Using the Eurobarometer 327 (2009) survey, we look at the general population’s perception of health care quality and patient safety in a cross-country EU setting. This paper adds to the extant literature in three crucial ways: (i) we study the macro-level and socio-demographic determinants of the general population’s perception of the quality of healthcare; (ii) building on (i), we disentangle which aspects of health care are the most important in shaping the perception of health care quality; and (iii) we analytically explore the macro-level and socio-demographic determinants of the likelihood of being harmed by medical procedures. While doing so, we employ additional robustness checks. It is important to note that there are two limitations to our findings: the lack of control variables vis-à-vis personal-level health care utilisation rates and subjective health evaluations. We have addressed these shortcomings by using macro-proxy variables for health care utilisation (health care expenditure as a percentage of gross domestic product (GDP)) as well as controlling for age, which is usually strongly correlated with subjective health status evaluation.

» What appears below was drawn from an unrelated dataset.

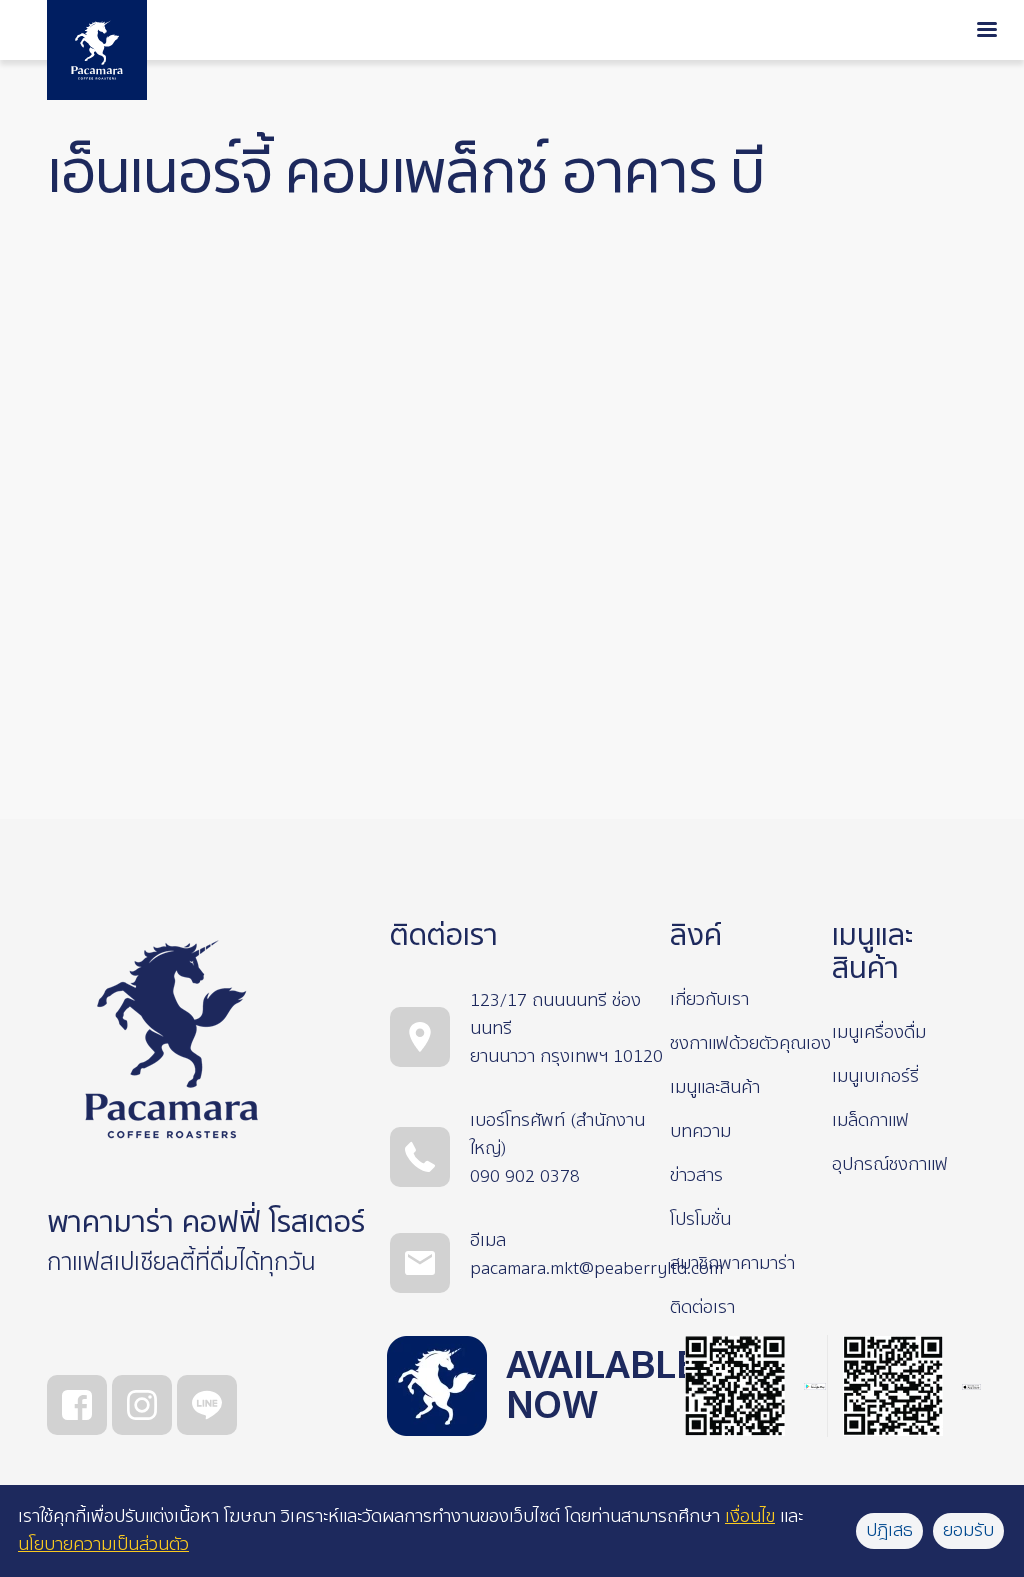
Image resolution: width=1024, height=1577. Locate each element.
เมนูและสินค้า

A substantial literature focuses on the issue of quality of health care (both qualitative and quantitative). The existing qualitative body of research can be divided into two main groups, one relying on medical professionals’ perceptions of quality (see, for example, Robinson et al ) and the other solely focusing on patientsb. Patient surveys could offer a better overview of perception of health care quality and safety . According to the authors, evidence shows that patient perceptions are distinctive, and often conflicting, compared with those of the health care providers, which ultimately leads to different assessments of health care quality. Given that patients are the final users of health care services, considering their perceptions would be more important. Furthermore, most of the studies using patient surveys are small-scale studies that use patient interviews and focus groups (Anderson et al , Attree , Concato and Feinstein , Gerteis et al , Irurita , Jun et al , Larrabee and Bolden , Ngo-Metzger et al , Radwin , Stichler and Weiss , and Ware and Stewart ). Finally, within the body of research that focuses on patients, a sub-section concentrates on patient satisfaction with health care services as the only measure of health care quality (Taylor and Cronin , Babakus and Mangold , Sohail ). However, this subsection of literature has been fairly controversial and has received significant criticism from the research community (for a detailed discussion , see Crow et al ).
Another strand of literature has looked at perceptions of quality of health care from a quantitative and cross-country perspective. To date, there have been two papers that have looked at the issue of patient quality from this perspective. Cleary et al  analysed the quality of health care using patient-reported measures of quality in the United States, Australia, Canada, New Zealand and the United Kingdom. Wendt et al  used a truncated sample of 14 EU countries to assess the preferences for state involvement, and subsequently, quality of health care across the EU.
In addition, a significant body of literature has looked at the determinants of what constitutes the core attributes of health service quality. Gronroos  argues that these attributes can be divided into two groups: functional (ambience, i.e. description of the form in which the service is delivered) and technical (outcome, i.e. the quality of what is delivered). Similar reasoning is found in other studies on the topic (Zifko-Baliga and Krampf , DeRuyter and Wetzels ).
To the best of our knowledge, there is one study concerning patient safety in a cross-country setting, assessing the likelihood of medication and medical errors in five OECD countries (Cleary et al ). Finally, in the context of the US, a burgeoning literature has looked at various aspects of quality and performance of HMOs (Health Maintenance Organisation). The overall finding of that sizeable literature points to a negative link between age and perception of quality as well as a negative link between chronic illness and perception of quality (Miller and Luft [23, 24],).
Following the strands of literature outlined above, in this paper we answer the following three questions:
What individual and macro-level variables drive the perception of quality of healthcare among EU nationals?;
What attributes of healthcare play the biggest role when evaluating the quality of healthcare?;
What individual and macro-level variables drive the perception of the likelihood of being harmed by hospital or non-hospital care?